Class AvroIO.TypedWrite<UserT,​DestinationT,​OutputT>

  • All Implemented Interfaces:
    java.io.Serializable, org.apache.beam.sdk.transforms.display.HasDisplayData
    Enclosing class:
    AvroIO

    public abstract static class AvroIO.TypedWrite<UserT,​DestinationT,​OutputT>
    extends org.apache.beam.sdk.transforms.PTransform<org.apache.beam.sdk.values.PCollection<UserT>,​org.apache.beam.sdk.io.WriteFilesResult<DestinationT>>
    See Also:
    Serialized Form
    • Constructor Detail

      • TypedWrite

        public TypedWrite()
    • Method Detail

      • to

        public AvroIO.TypedWrite<UserT,​DestinationT,​OutputT> to​(java.lang.String outputPrefix)
        Writes to file(s) with the given output prefix. See FileSystems for information on supported file systems.

        The name of the output files will be determined by the FileBasedSink.FilenamePolicy used.

        By default, a DefaultFilenamePolicy will build output filenames using the specified prefix, a shard name template (see withShardNameTemplate(String), and a common suffix (if supplied using withSuffix(String)). This default can be overridden using to(FilenamePolicy).

      • withSyncInterval

        public AvroIO.TypedWrite<UserT,​DestinationT,​OutputT> withSyncInterval​(int syncInterval)
        Sets the approximate number of uncompressed bytes to write in each block for the AVRO container format.
      • withTempDirectory

        public AvroIO.TypedWrite<UserT,​DestinationT,​OutputT> withTempDirectory​(org.apache.beam.sdk.options.ValueProvider<org.apache.beam.sdk.io.fs.ResourceId> tempDirectory)
        Set the base directory used to generate temporary files.
      • withTempDirectory

        public AvroIO.TypedWrite<UserT,​DestinationT,​OutputT> withTempDirectory​(org.apache.beam.sdk.io.fs.ResourceId tempDirectory)
        Set the base directory used to generate temporary files.
      • withShardNameTemplate

        public AvroIO.TypedWrite<UserT,​DestinationT,​OutputT> withShardNameTemplate​(java.lang.String shardTemplate)
        Uses the given ShardNameTemplate for naming output files. This option may only be used when using one of the default filename-prefix to() overrides.
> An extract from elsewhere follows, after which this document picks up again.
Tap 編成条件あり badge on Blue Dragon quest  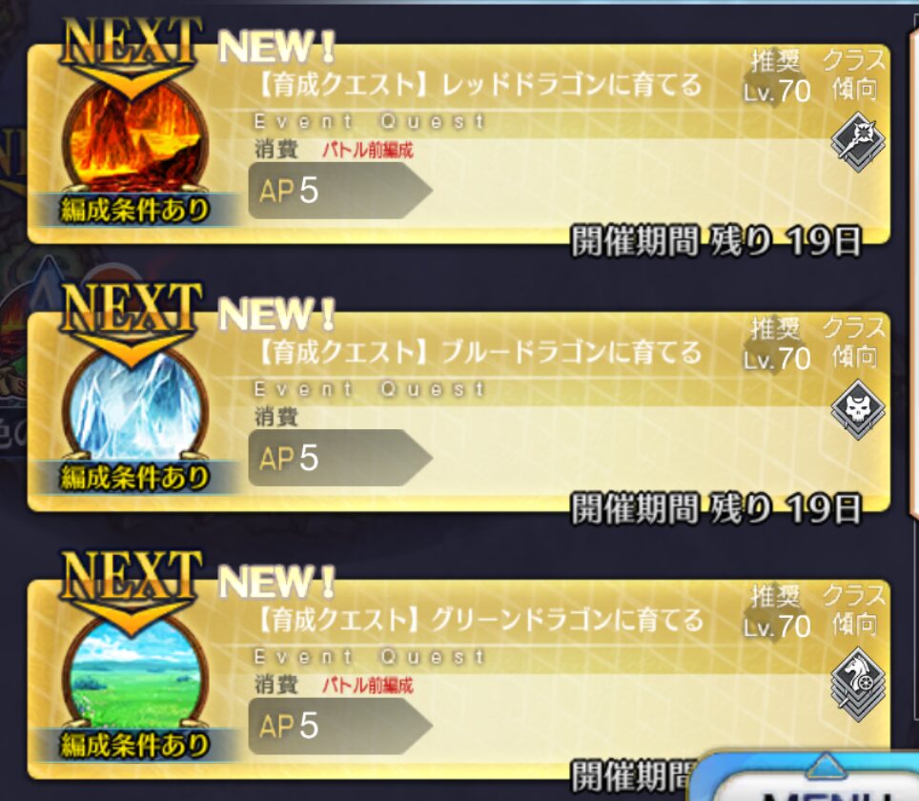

        See DefaultFilenamePolicy for how the prefix, shard name template, and suffix are used.

      • withSuffix

        public AvroIO.TypedWrite<UserT,​DestinationT,​OutputT> withSuffix​(java.lang.String filenameSuffix)
        Configures the filename suffix for written files. This option may only be used when using one of the default filename-prefix to() overrides.

        See DefaultFilenamePolicy for how the prefix, shard name template, and suffix are used.

      • withNumShards

        public AvroIO.TypedWrite<UserT,​DestinationT,​OutputT> withNumShards​(int numShards)
        Configures the number of output shards produced overall (when using unwindowed writes) or per-window (when using windowed writes).

        For unwindowed writes, constraining the number of shards is likely to reduce the performance of a pipeline. Setting this value is not recommended unless you require a specific number of output files.

        Parameters:
        numShards - the number of shards to use, or 0 to let the system decide.
      • withoutSharding

        public AvroIO.TypedWrite<UserT,​DestinationT,​OutputT> withoutSharding()
        Forces a single file as output and empty shard name template. This option is only compatible with unwindowed writes.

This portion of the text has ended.